Led by Community Action

Revolutionizing rare kidney disease treatment has been a longstanding priority for NephCure. In 2020, NephCure and its partner organizations facilitated the first-ever Rare Kidney Disease Roundtable and resulting white paper entitled “We Deserve Better: Revolutionizing Rare Kidney Disease,” which outlined urgent needs in the rare kidney disease space, specifically for patients and their families. Based on these community insights, NephCure worked closely with champions in the House of Representatives on the introduction of the New Era of Preventing End-Stage Kidney Disease Act in the 117th Congress, garnering bipartisan support.

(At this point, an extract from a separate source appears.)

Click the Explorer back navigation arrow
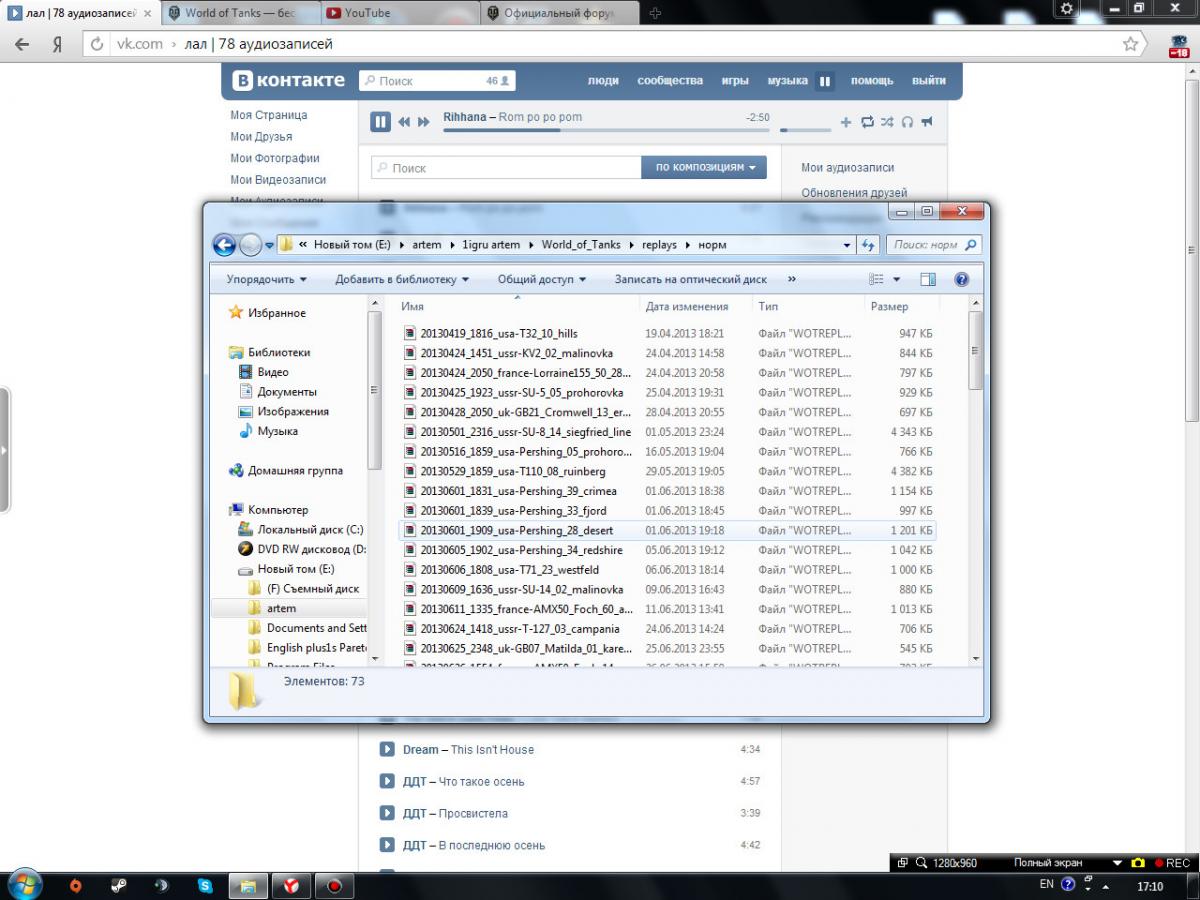1200x900 pixels. click(x=225, y=245)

NephCure hosted its Rare Kidney Disease (RKD) Week in July 2023 to raise awareness and advocate for legislative change to improve the lives of RKD patients and their families. A record 61 advocates from 20 states flew to Washington, D.C., for the annual Rare Kidneys on the Hill Day, making it NephCure’s largest Hill Day to date. Advocates and NephCure staff conducted over 70 in-person meetings with staff from congressional offices in the U.S. House of Representatives and U.S. Senate and hosted a briefing on the New Era of Preventing End-Stage Kidney Disease Act.

Now, NephCure is working with Congress to advance the New Era of Preventing End-Stage Kidney Disease Act in the 118th Congress as our key legislative priority. NephCure has collaborated with rare kidney patients, stakeholder organizations and advocates across the country to drive this important legislation forward, advocating for its passage and implementation to make a positive impact on the lives of those affected by rare kidney diseases.

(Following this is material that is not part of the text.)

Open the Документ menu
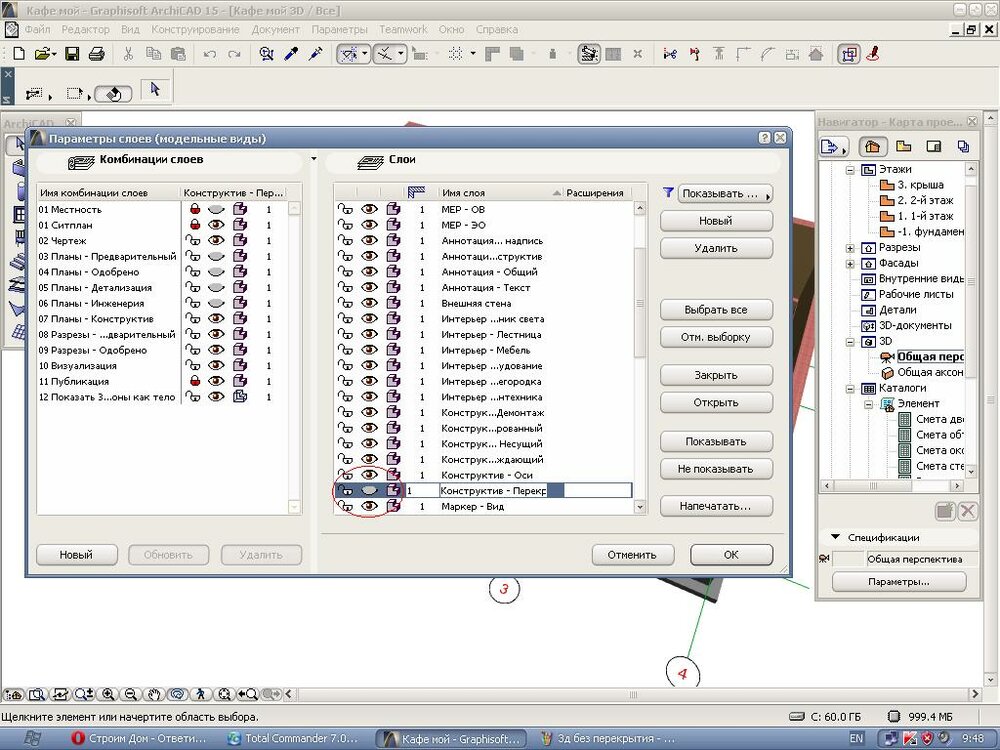The height and width of the screenshot is (750, 1000). [275, 30]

In line with our unwavering dedication to leading the revolution in research, new treatments, and care, NephCure is committed to ensuring that the New Era Act becomes law, as it holds the potential to significantly improve the lives of individuals grappling with rare kidney diseases.

The Urgency for Action 

Kidney disease affects 37 million individuals in the U.S., posing significant health and financial burdens. Patients often face challenges such as delayed and inaccurate diagnoses, limited treatment options, and a lack of access to medical specialists. These hurdles can lead to the progression of kidney disease to end-stage, requiring dialysis or transplantation – treatments that impact the quality of life of patients and strain health care resources.

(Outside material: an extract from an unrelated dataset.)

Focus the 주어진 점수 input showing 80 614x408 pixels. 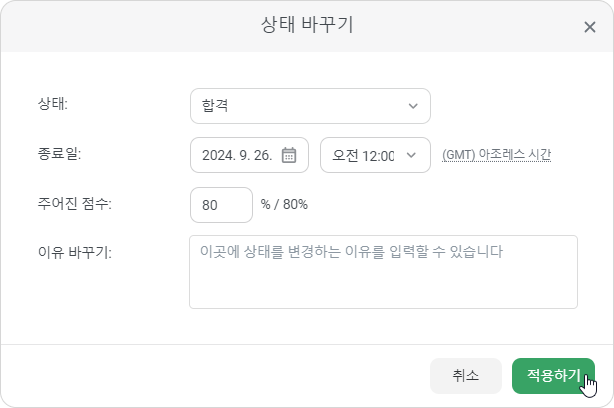point(221,205)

• Diagnosis. Gaps in early, accurate detection programs for chronic and rare kidney disease lead to higher health care costs and worse health outcomes.
• Treatment. The lack of FDA-approved and cost-effective therapies for RKD leaves patients without options to treat their disease. Over 90% of rare diseases have no cure.
• Specialized Care. Patients with kidney disease face barriers to access specialized care, which negatively impacts their health, treatment costs, and quality of life.